Introduction: Extra-Cellular volume fraction (ECV) analysis on MRI helps predict ventricular arrhythmia in hypertrophic cardiomyopathy (HCM). But the performance of cardiac MRI takes time, and there are also several contraindications. Cardiac CT is more versatile than cardiac MRI and is also helpful in screening coronary artery disease.
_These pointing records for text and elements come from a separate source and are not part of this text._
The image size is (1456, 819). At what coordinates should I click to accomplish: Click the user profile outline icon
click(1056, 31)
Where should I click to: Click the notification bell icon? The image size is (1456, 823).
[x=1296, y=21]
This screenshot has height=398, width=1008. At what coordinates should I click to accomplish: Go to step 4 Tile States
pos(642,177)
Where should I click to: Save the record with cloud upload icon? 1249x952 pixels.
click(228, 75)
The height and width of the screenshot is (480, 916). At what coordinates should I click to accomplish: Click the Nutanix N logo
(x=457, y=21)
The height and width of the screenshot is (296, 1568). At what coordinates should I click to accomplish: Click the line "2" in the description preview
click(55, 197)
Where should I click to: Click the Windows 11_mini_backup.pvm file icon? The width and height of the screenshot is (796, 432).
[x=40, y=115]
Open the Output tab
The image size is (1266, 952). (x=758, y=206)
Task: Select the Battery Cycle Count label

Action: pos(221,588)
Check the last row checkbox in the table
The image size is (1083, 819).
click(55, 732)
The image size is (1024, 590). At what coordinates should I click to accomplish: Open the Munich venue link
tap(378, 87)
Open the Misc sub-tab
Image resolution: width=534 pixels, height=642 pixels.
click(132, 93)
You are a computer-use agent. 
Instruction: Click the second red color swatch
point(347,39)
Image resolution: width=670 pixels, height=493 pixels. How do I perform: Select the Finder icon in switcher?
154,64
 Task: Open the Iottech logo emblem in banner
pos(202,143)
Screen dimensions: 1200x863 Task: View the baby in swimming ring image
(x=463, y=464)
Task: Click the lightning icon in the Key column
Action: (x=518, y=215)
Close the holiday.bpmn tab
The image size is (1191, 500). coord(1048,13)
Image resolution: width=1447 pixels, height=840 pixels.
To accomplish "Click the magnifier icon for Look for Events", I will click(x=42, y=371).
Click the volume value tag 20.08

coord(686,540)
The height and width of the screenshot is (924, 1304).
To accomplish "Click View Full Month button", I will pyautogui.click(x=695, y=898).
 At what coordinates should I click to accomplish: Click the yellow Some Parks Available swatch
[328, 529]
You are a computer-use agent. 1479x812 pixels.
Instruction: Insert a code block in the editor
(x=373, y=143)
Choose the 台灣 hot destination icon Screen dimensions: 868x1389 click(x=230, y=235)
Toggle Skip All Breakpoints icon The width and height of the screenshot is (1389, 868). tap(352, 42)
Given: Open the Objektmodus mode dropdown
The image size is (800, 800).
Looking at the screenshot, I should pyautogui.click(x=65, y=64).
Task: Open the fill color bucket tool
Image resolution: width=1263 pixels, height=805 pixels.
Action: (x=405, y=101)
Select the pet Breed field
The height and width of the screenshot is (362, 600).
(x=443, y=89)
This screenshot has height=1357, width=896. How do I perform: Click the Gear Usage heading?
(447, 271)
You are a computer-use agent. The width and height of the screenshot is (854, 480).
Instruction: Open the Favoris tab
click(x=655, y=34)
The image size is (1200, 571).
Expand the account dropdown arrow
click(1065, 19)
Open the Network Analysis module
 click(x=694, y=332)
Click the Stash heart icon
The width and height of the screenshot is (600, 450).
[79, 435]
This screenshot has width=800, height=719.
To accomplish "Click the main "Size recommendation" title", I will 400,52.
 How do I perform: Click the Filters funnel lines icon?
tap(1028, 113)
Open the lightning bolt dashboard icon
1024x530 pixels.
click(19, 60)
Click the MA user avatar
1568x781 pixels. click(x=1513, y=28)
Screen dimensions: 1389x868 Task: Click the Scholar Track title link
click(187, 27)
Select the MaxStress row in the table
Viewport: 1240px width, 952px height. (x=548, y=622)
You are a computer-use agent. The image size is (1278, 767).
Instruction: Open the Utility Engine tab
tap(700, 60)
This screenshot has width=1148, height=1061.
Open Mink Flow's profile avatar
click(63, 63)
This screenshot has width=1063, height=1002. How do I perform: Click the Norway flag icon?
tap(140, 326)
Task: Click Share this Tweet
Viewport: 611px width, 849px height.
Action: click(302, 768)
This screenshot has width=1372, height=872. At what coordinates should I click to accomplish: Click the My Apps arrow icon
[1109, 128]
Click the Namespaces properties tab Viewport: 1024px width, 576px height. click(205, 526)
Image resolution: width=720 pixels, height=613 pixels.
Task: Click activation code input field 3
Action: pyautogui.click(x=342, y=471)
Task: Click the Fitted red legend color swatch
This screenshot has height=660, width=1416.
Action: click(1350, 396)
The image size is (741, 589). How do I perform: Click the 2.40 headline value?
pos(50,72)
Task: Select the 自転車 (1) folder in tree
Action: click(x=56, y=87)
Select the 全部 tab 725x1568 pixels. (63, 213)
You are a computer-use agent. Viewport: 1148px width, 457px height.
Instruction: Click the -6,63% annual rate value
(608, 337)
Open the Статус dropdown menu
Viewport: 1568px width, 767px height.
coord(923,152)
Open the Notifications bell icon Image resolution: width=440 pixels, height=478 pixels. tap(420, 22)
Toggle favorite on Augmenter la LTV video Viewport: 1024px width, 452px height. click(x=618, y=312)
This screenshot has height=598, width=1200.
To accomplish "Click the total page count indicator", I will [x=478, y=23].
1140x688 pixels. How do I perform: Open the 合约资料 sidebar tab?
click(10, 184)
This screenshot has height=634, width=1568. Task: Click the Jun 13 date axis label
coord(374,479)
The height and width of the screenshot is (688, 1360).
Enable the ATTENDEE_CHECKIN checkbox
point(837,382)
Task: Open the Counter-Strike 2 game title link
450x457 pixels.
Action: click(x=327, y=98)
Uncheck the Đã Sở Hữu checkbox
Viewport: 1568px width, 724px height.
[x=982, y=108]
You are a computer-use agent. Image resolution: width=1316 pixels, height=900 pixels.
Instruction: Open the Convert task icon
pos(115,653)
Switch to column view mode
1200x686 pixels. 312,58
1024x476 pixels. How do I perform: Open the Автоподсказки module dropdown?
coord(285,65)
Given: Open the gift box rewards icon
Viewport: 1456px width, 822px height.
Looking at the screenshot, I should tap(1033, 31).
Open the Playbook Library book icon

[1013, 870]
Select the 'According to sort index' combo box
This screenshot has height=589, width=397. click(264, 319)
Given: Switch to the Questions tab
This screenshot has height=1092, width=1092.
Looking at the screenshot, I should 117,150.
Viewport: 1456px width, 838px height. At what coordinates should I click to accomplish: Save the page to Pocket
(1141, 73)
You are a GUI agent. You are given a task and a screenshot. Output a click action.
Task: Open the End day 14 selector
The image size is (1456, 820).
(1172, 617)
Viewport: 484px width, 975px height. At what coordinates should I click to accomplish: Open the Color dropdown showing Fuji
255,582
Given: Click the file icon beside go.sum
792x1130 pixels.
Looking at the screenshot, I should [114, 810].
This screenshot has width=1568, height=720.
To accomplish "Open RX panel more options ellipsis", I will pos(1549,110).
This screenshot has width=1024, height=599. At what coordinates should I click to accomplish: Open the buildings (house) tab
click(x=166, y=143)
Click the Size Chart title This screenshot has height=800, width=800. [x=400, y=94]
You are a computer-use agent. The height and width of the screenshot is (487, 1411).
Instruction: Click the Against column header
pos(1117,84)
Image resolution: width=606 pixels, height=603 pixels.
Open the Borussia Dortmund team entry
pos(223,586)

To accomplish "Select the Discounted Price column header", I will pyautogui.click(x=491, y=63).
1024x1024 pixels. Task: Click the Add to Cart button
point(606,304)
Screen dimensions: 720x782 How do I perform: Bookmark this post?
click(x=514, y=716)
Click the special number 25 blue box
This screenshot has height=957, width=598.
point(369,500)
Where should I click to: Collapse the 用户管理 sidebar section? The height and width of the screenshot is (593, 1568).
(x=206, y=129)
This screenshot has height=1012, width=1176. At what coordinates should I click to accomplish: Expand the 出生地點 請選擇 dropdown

We investigated the usefulness of ECV analysis on CT for the prognosis of HCM.Aim: To determine the utility of ECV analysis on CT to predict the prognosis in patients with HCM. Methods: Eighty-five HCM patients who underwent cardiac CT from December 2008 to March 2022 were analyzed. Left ventricular (LV) ECV (LV-ECV) on CT was measured, and we investigated the relationship between LV-ECV on CT and the major adverse cardiac events (MACEs) (cardiac death, fatal arrhythmia, and heart failure hospitalization) after CT. Results: All patients were followed for 69 ± 58 months after cardiac CT and 14 patients (16%) had MACEs. They had a significantly higher LV-ECV and lower ejection fraction (LVEF) than those without MACEs(42.4 ± 8.4% vs. 34.0 ± 7.0%, P=0.003, and (56.7 ± 11.8% vs. 66.7 ± 7.0%, P=0.011). The percentage of dilated phase HCM was significantly higher in the patients with MACEs than those without MACEs (21% vs 0%, p=0.003). LV-ECV was the only significant predictor of MACEs based on the multivariate analysis by Cox proportional hazard model (hazard ratio 1.13, 95% confidence interval 1.06-1.21). The optimal threshold of LV-ECV to predict MACEs was 37.59% based on the receiver operating characteristic analysis. The sensitivity and specificity of LV-ECV to predict MACEs were 79% and 75% at the best cut-off, and the area under the curve was 0.78 (Figure A). The patients with LV-ECV ≥ 37.59% (29 patients) had significantly higher MACEs than those with LV-ECV < 37.59% during the follow-up periods (P <0.001) (Figure B). Conclusion: ECV analysis on CT helped predict MACEs in HCM cases.